══ Passage given
1993 (67) E.L.T. 25 (S.C.)

IN THE SUPREME COURT OF INDIA

J.S. Verma and A.S. Anand, JJ.

 

PINE CHEMICAL SUPPLIERS

Versus

COLLECTOR OF CUSTOMS

 

Civil Appeal Nos. 2144-46 of 1991, decided on 16-9-1992[i][3]

 

Valuation (Customs) - Misdeclaration of goods - Fact of goods having been declared as off grade while they were of higher grade as found out on laboratory test accepted by importer - Appropriate higher value assessed by customs based on value of similar higher grade goods imported by another importer not open to challenge - Sections 14(1) and 111(m) of Customs Act, 1962.
════
**Written instruction 1**
Which sections of the Customs Act, 1962 does the customs case headnote cite?
**Written instruction 2**
According to the customs case headnote, why could the higher value assessed by customs not be challenged?
**Written instruction 3**
Could you carry the customs case headnote forward from where it stops?
The listing plays no part in this.
══ Dataset section
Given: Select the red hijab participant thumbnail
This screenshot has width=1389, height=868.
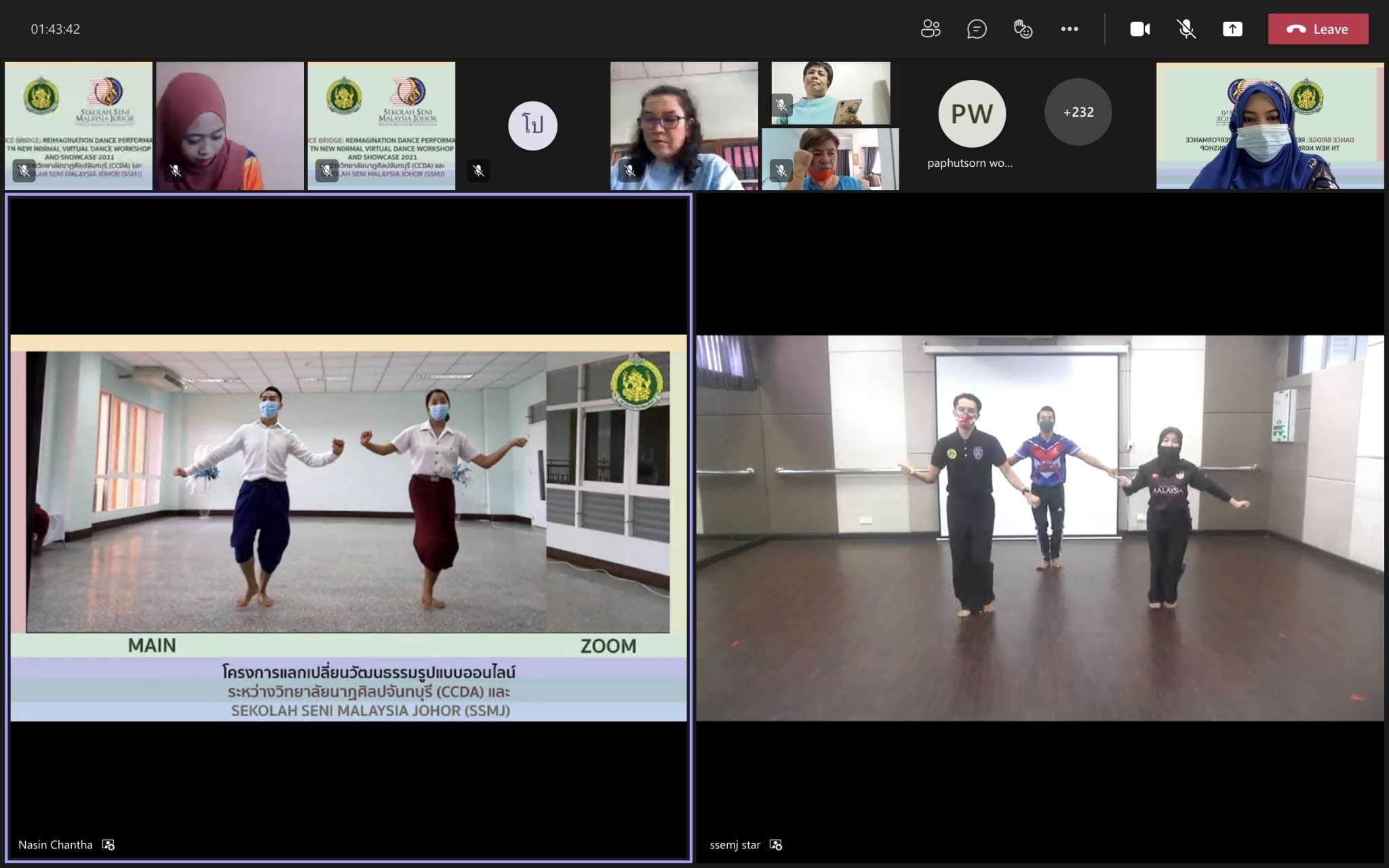Looking at the screenshot, I should (229, 125).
════
**Expected output 1**
Sections 14(1) and 111(m).

**Expected output 2**
The importer accepted that the goods declared as off grade were in fact of a higher grade, as a laboratory test had found. The customs value was based on similar higher-grade goods imported by another importer.

**Expected output 3**
- It must be accepted that the goods imported by the appellants of which they obtained clearance with request for early adjudication, accepting the laboratory test reports, was gum rosin of “WG” grade and not “OFF” grade as declared by them or described in the bill of entry. The valuation of the imported goods as gum rosin of “WG” grade for purposes of assessment made at US $ 465 per metric tonne on the basis indicated earlier does not, therefore, suffer from any infirmity and is not open to challenge. The only surviving question now is the examination of appellants’ consequential liability as determined by the Tribunal. [para 7]

 

Confiscation, redemption fine and penalty (Customs) - Misdeclaration of description and value of imported goods - Question of mens rea not relevant for liability to confiscation and penalty but only for quantum of fine and penalty imposable - Sections 111(m), 112 and 125 of Customs Act, 1962.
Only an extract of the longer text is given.